##### Data supplied

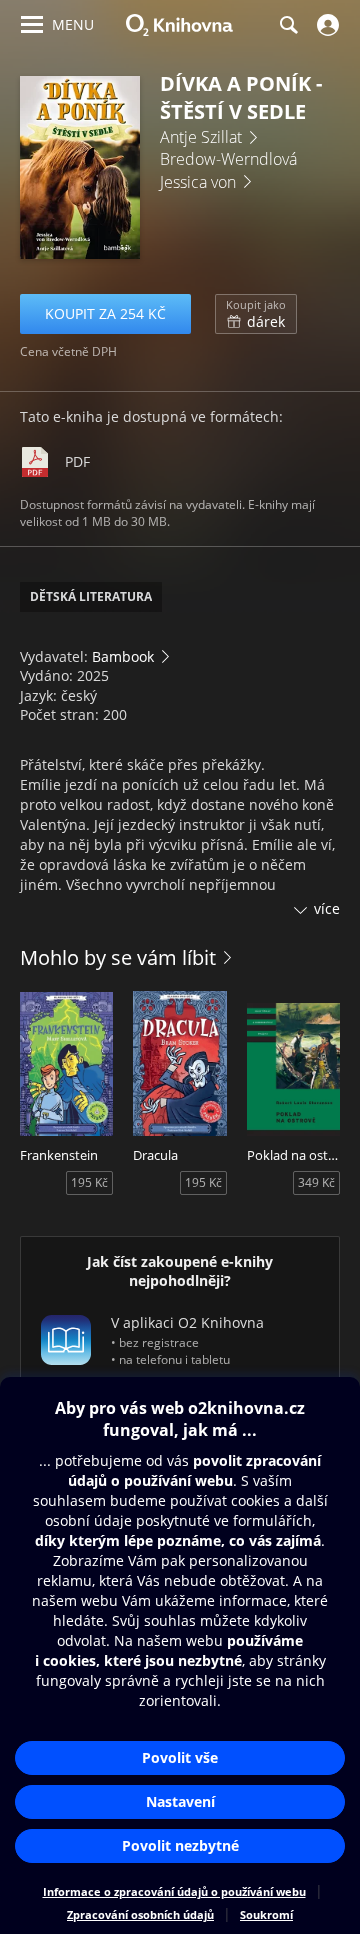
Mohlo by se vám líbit (118, 957)
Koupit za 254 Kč (105, 313)
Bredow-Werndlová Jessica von (228, 170)
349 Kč (316, 1182)
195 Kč (89, 1182)
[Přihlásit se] (325, 25)
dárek (256, 314)
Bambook (123, 656)
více (327, 908)
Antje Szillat (201, 137)
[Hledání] (288, 25)
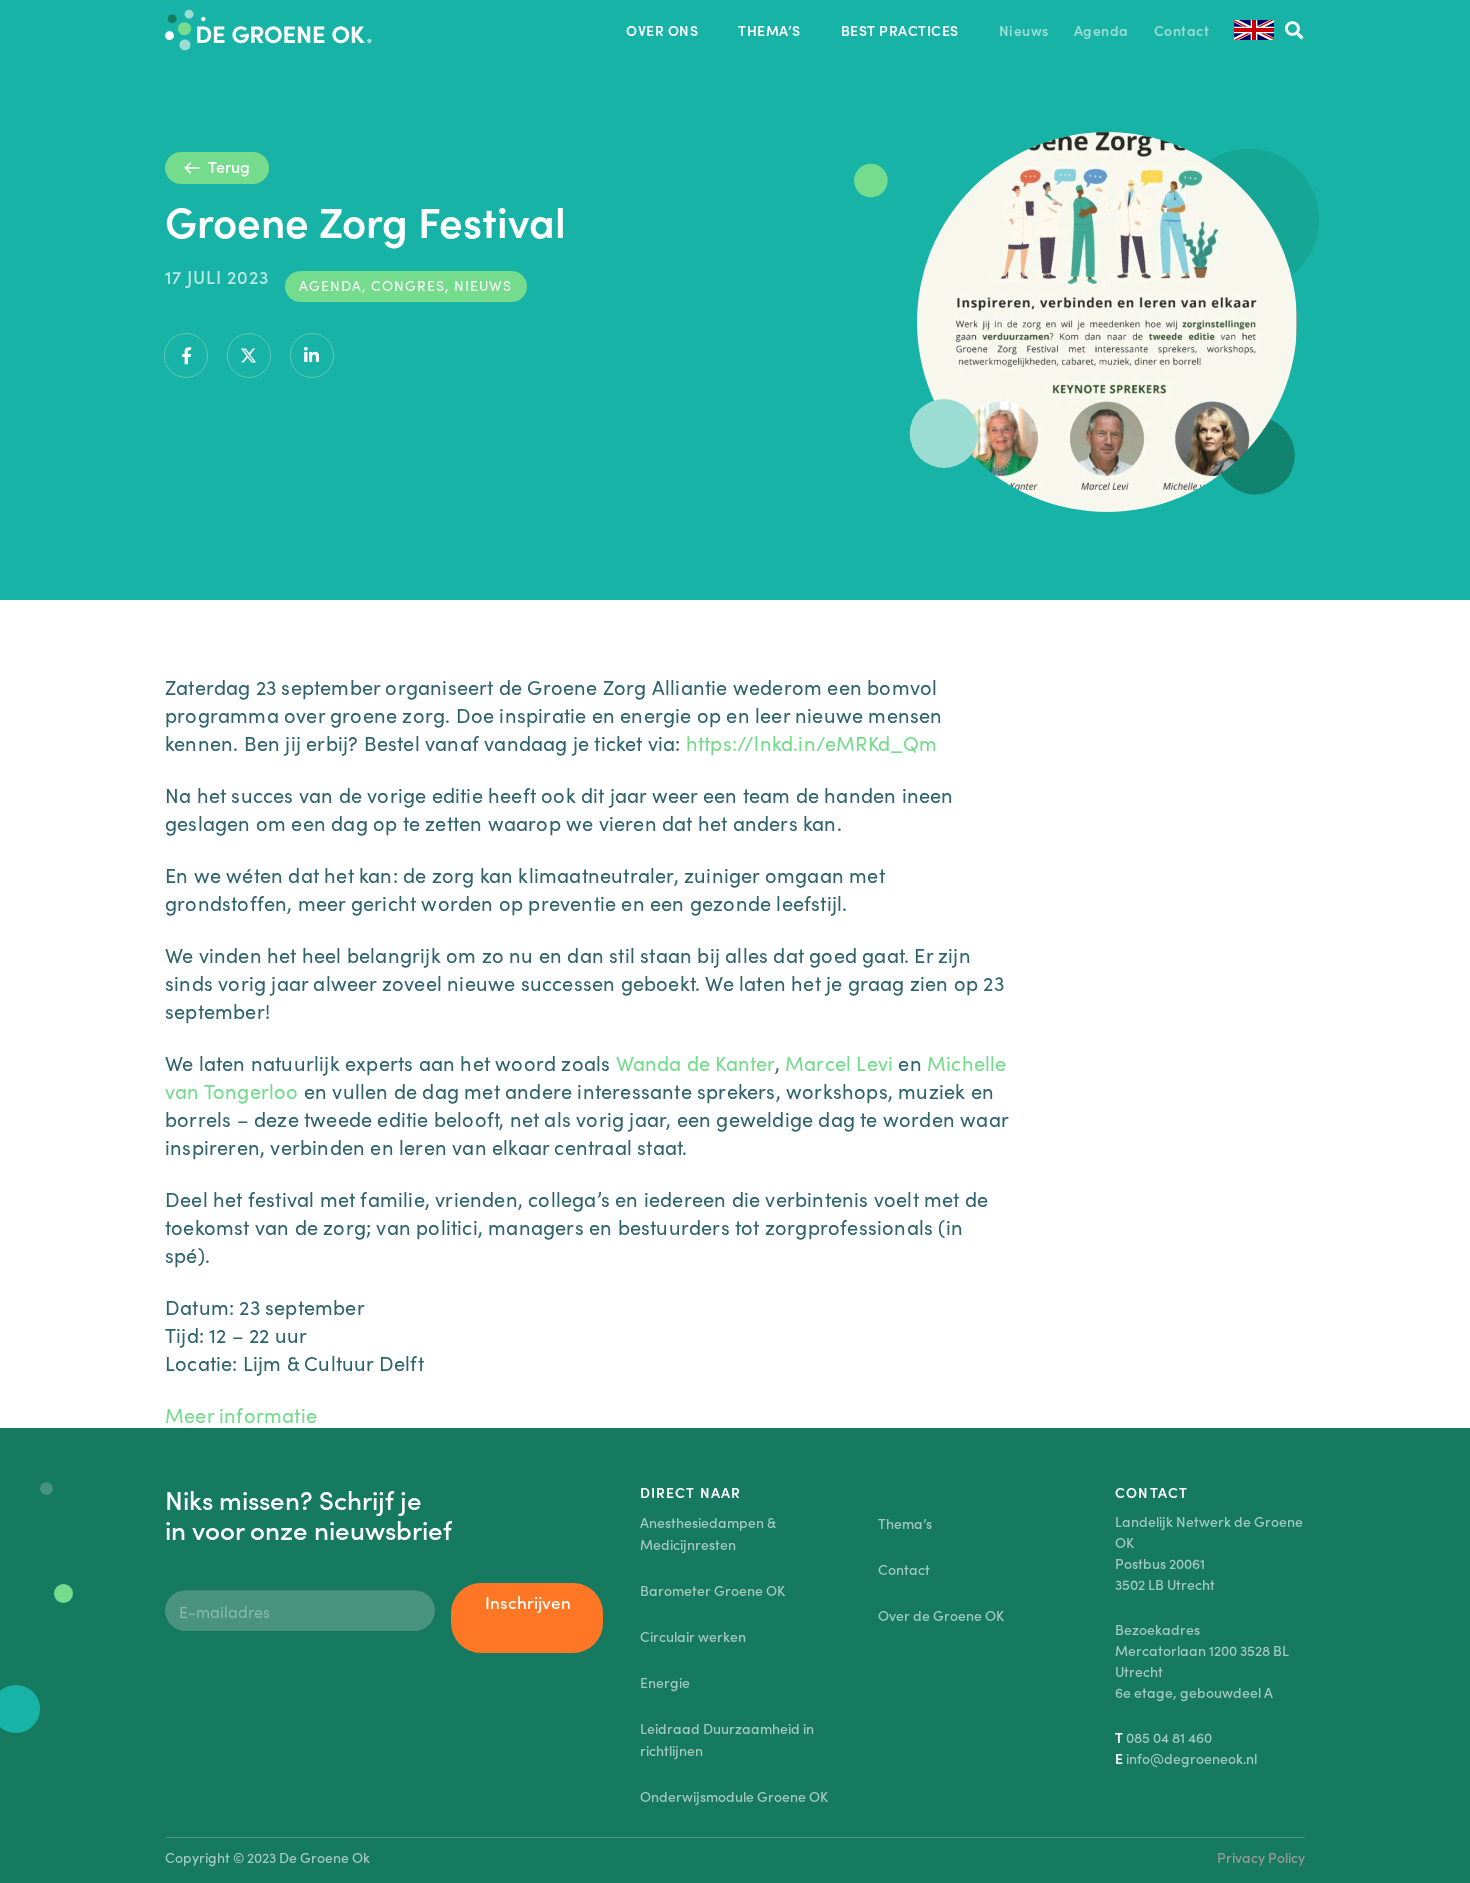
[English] (1254, 30)
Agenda (330, 285)
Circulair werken (693, 1636)
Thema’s (905, 1523)
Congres (408, 285)
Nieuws (483, 285)
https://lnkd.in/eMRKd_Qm (812, 742)
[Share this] (186, 355)
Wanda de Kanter (695, 1062)
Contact (904, 1569)
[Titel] (268, 30)
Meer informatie (241, 1414)
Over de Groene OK (941, 1615)
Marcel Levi (839, 1062)
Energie (665, 1682)
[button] (710, 30)
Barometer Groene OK (712, 1590)
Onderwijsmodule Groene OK (734, 1796)
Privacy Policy (1261, 1857)
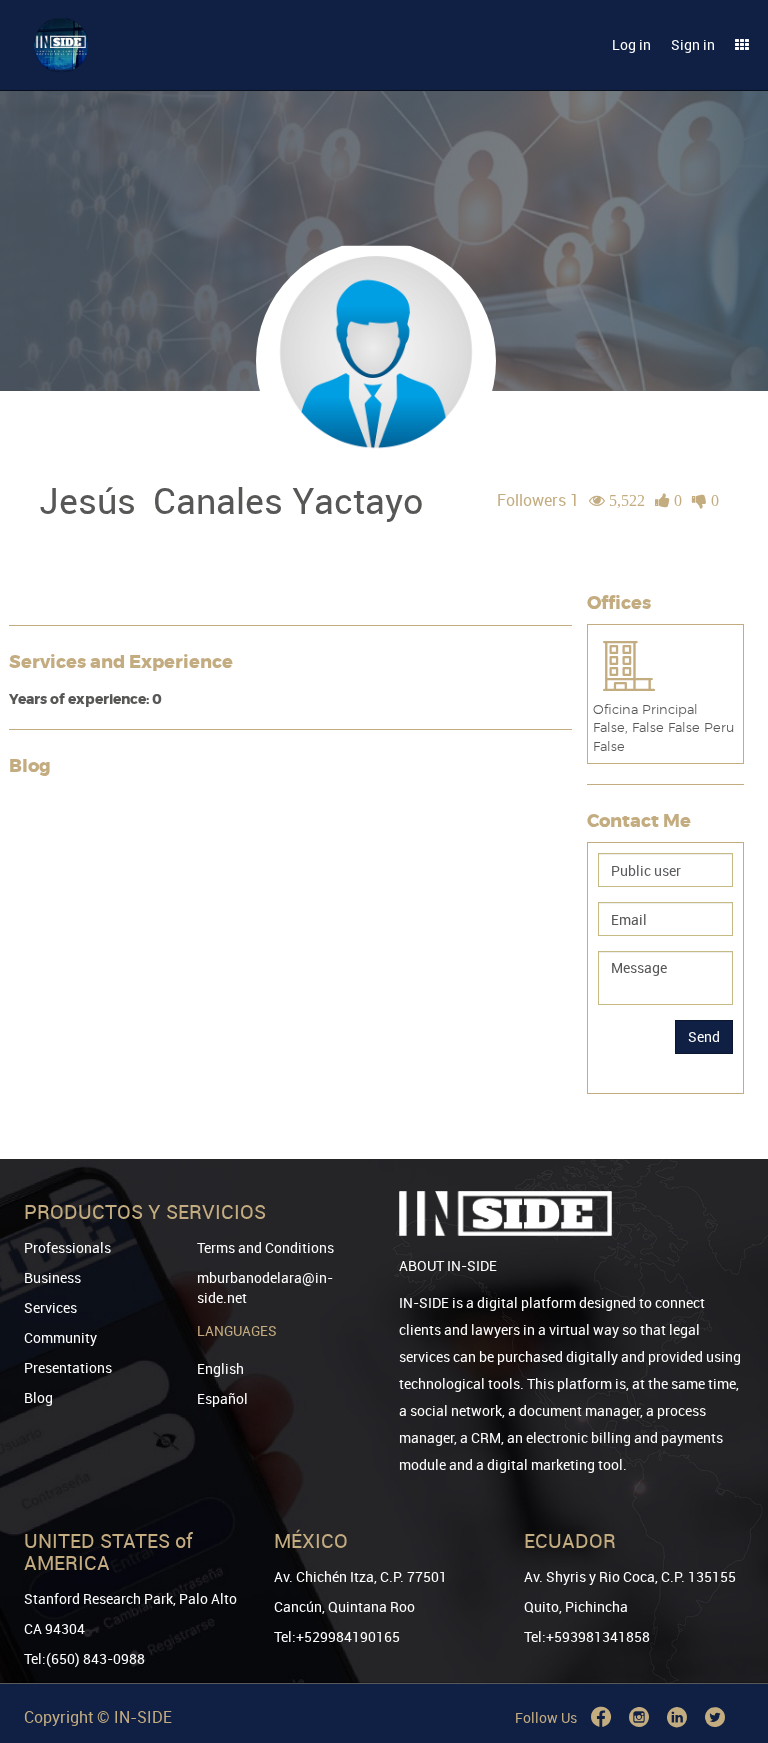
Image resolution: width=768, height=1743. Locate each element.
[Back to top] (725, 1625)
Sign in (693, 44)
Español (222, 1398)
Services (50, 1307)
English (220, 1368)
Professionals (67, 1247)
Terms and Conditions (265, 1247)
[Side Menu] (742, 45)
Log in (631, 44)
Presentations (68, 1367)
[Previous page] (725, 1655)
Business (52, 1277)
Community (60, 1337)
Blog (38, 1397)
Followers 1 (538, 500)
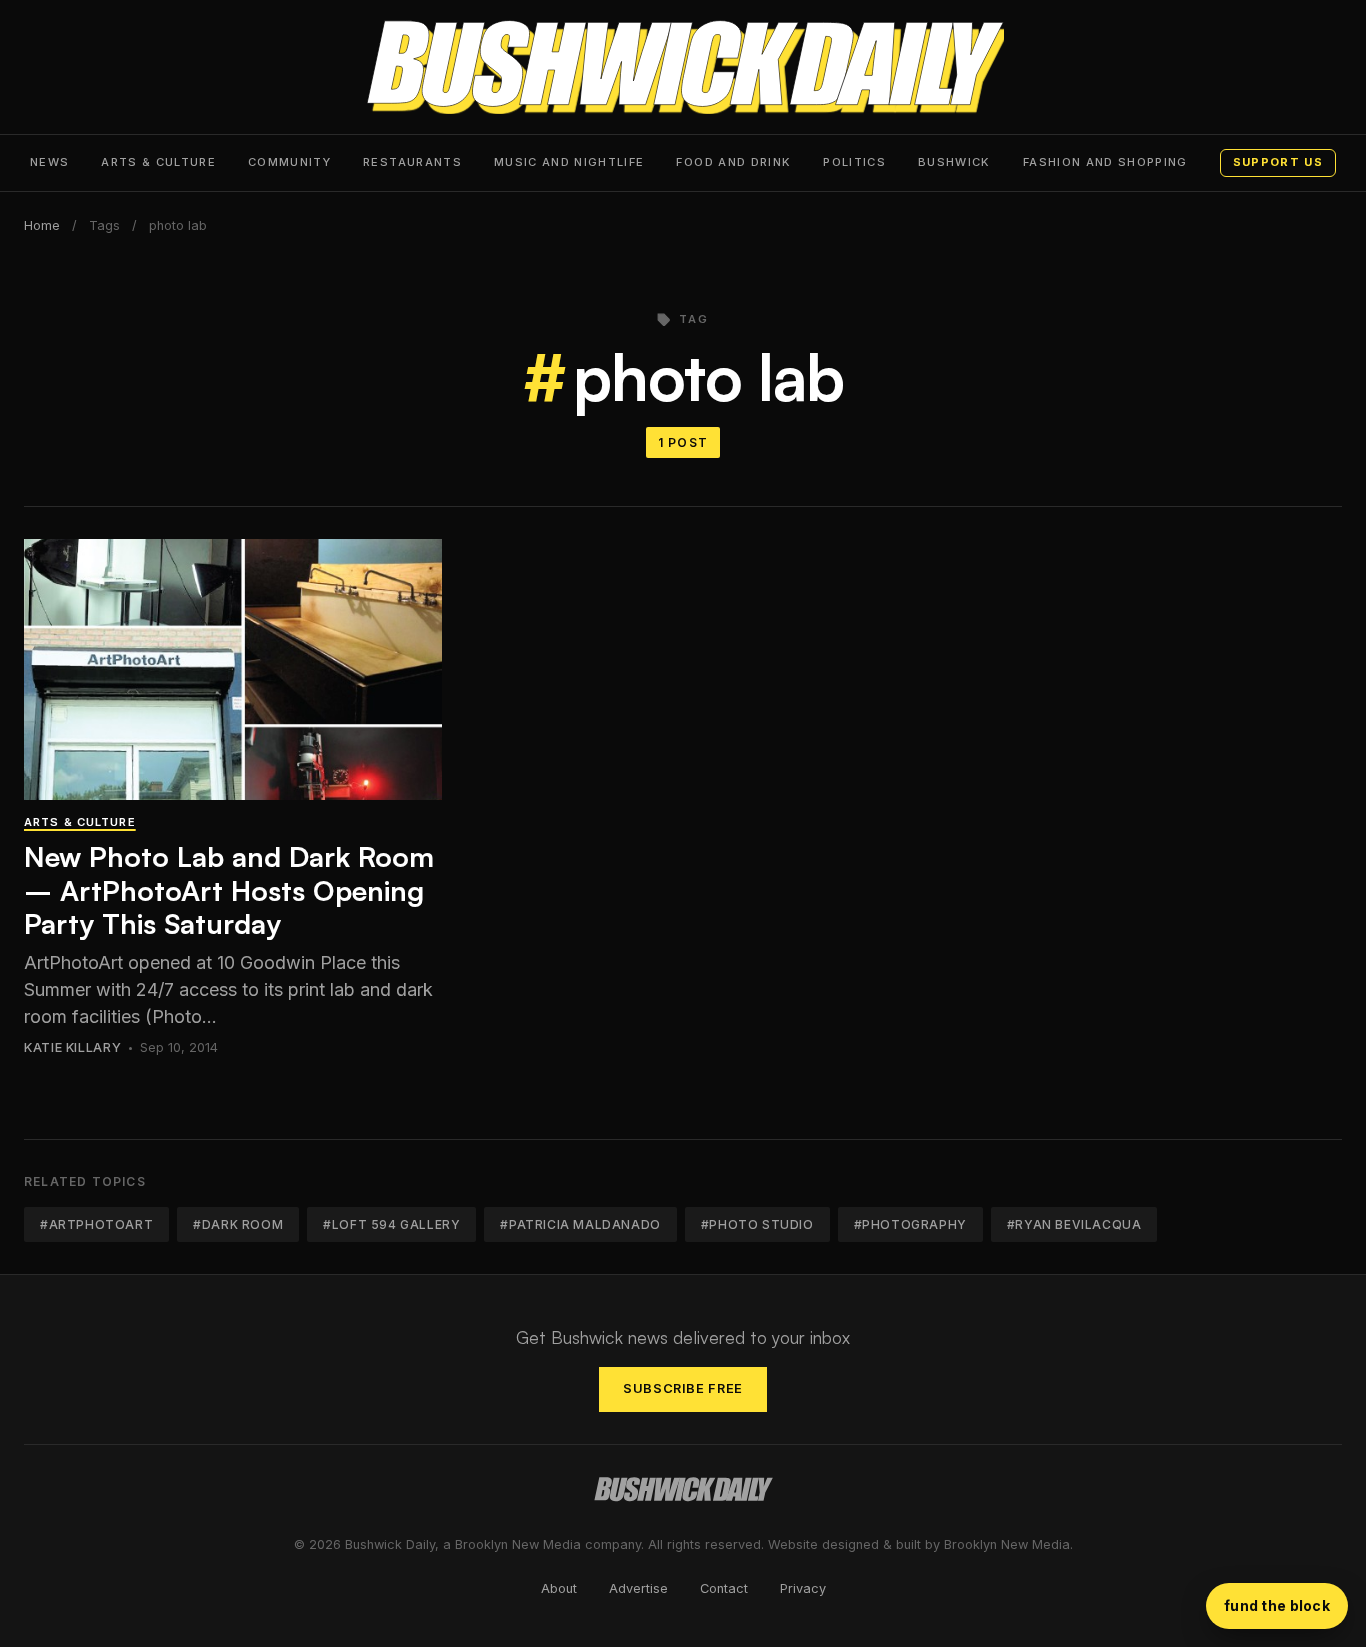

##########

Your goal: The listing is to be repeated word for word, with all pictures omitted.

Exercise solution:
Mohlo by se vám líbit (118, 957)
Koupit za 254 Kč (105, 313)
Bredow-Werndlová Jessica von (228, 170)
349 Kč (316, 1182)
195 Kč (89, 1182)
[Přihlásit se] (325, 25)
dárek (256, 314)
Bambook (123, 656)
více (327, 908)
Antje Szillat (201, 137)
[Hledání] (288, 25)
[English] (1254, 30)
Agenda (330, 285)
Circulair werken (693, 1636)
Thema’s (905, 1523)
Congres (408, 285)
Nieuws (483, 285)
https://lnkd.in/eMRKd_Qm (812, 742)
[Share this] (186, 355)
Wanda de Kanter (695, 1062)
Contact (904, 1569)
[Titel] (268, 30)
Meer informatie (241, 1414)
Over de Groene OK (941, 1615)
Marcel Levi (839, 1062)
Energie (665, 1682)
[button] (710, 30)
Barometer Groene OK (712, 1590)
Onderwijsmodule Groene OK (734, 1796)
Privacy Policy (1261, 1857)
Image resolution: width=768, height=1743. Locate each element.
[Back to top] (725, 1625)
Sign in (693, 44)
Español (222, 1398)
Services (50, 1307)
English (220, 1368)
Professionals (67, 1247)
Terms and Conditions (265, 1247)
[Side Menu] (742, 45)
Log in (631, 44)
Presentations (68, 1367)
[Previous page] (725, 1655)
Business (52, 1277)
Community (60, 1337)
Blog (38, 1397)
Followers 1 (538, 500)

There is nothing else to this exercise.